Doctors relying more on ‘Google mataji’ than bedside learning, warns AIIMS Director

Doctors relying more on ‘Google mataji’ than bedside learning, warns AIIMS Director

NEW DELHI: Medical students’ over-reliance on “google mataji” and the diminishing trend of learning by interacting with patients by their bedside while prioritising getting admission to PG courses are major challenges for the country’s medical education system, AIIMS-Delhi Director Dr M Srinivas said.
In an exclusive interview with PTI Editors, Dr Srinivas said that reforms and up-skilling in medical education are a necessity as humans keep evolving.
“That is the job of the National Medical Commission which looks into the medical education of the country. But we have an advantage at AIIMS-Delhi. Since we are not under the purview of NMC, we can do our own little bit of changes and newer experiments in teaching and learning methods,” he said.
Dr Srinivas, a paediatric surgeon, highlighted that more and more students are not attending classes and rather consulting the internet thinking “Google mataji will teach them more than the teachers”.
He also expressed concern over students’ increased focus on securing admission to PG courses.
“That means you give less importance to bedside learning. Because we as students learned more from the patients at the ward, casualty and operation theatres as well as from seniors and teachers.
“Now the focus from the beginning is to get into the PG courses and on how to crack the PG and super-speciality entrance examinations. Then these private courses have come up, these tutorials and the various agencies…that students go through and this has become a big challenge for us,” he underlined.
Dr Srinivas said that stress should be on students attending classes as much as possible, visiting hospitals and staying and learning by being at patients’ bedside.
Learning from the patients is not just about gaining knowledge, but also about ways of interaction, which involves knowing how to speak to them, being sympathetic and empathetic, and looking at the patient as a family and not just for disease treatment, he said.
On the use of artificial intelligence in the medical field, Dr Srinivas said it is going to be very useful, especially in the Indian context because of its huge population, for early diagnosis and enhancing the quality of treatment.
Srinivas said most departments of AIIMS-Delhi are already incorporating AI in the diagnostic and patient-centric services.
“Today we have AI in X-rays. A resident doctor may be looking at 300 X-rays in a day and the AI will help us to state that this is a normal X-Ray, this is a TB X-ray or the X-ray of a patient with cancer. Triaging is possible.
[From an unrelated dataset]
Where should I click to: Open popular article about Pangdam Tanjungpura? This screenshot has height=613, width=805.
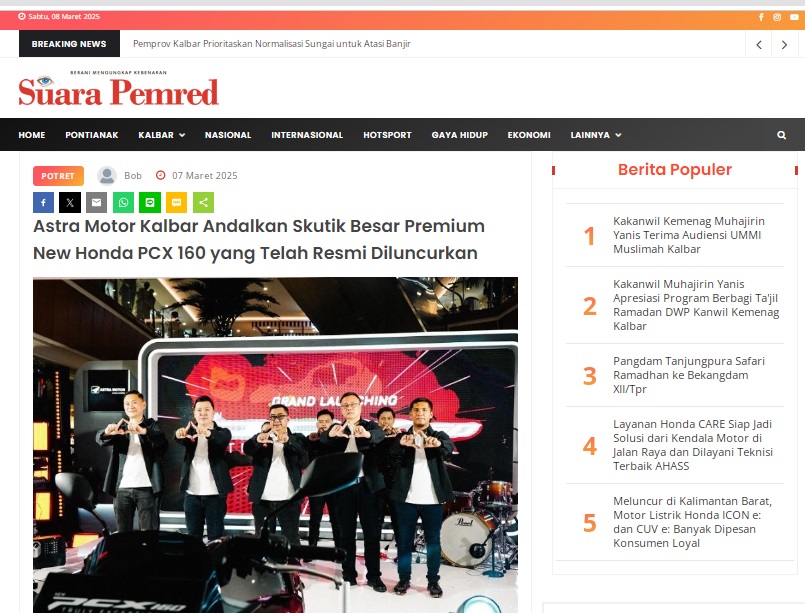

“Suppose if somebody needs an immediate early intervention, we will get an alert that this patient needs it,” he explained.
“The patient goes into the CT scan gantry and then AI is assessing whether there is a bleed in the brain or not and then probably he needs a surgery, if there is a bleed in the brain.
“Normally, it would have taken some time for us to look into a particular report… but today the technology exists,” he said.
The AIIMS Director further said that AI will also help us even when someone is remotely connected.
“For example, somebody who has got a diabetic retinopathy in a small village or a town, we may not have a retina specialist in all the places in the country to look into whether diabetes or hypertension have led to the retinopathy. This is a specialised area and very few people are there in the country,” he said.
Today the technology exists which allows a doctor sitting in a medical college or an institution in a peripheral centre to look into a condition, he said. “The AI would already filter out the normal retina and the abnormal retina will go to the person who will look into that…AI can give you a diagnosis that this particular case of retinopathy is of this grade and intervention can be done early,” he said.
Dr Srinivas further talked about how lifestyle diseases are becoming a major challenge.
It is becoming rare for people to die of appendicitis, cholera and typhoid, he said.
“We have controlled them to a larger extent. But lifestyle diseases are killing us now. We have become number one in most of the diseases. whether it is diabetes, hypertension or obesity, cancer, they are increasing in numbers for various reasons,” he said.
First these are lifestyle diseases, second the population is increasing, and third the lifespan is increasing, he explained.
He also highlighted the role media can play in reaching out to the masses and educating them about good diet and the right lifestyle.
On how an integrated approach of using alternative systems of medicines such as Ayurveda and yoga with modern medicine can aid in disease management, Dr Srinivas said the two systems should not be seen as competitors but as complementary to each other.
Citing an example, he said that proven age-old therapies in Ayurveda can be integrated with modern medical treatments for further benefit of patients.
The director said that for treatment of ailments like diabetes, hypertension, migraine and some disease etc, AIIMS-Delhi besides prescribing allopathic drugs also recommends therapies of Ayurveda, yoga and meditation.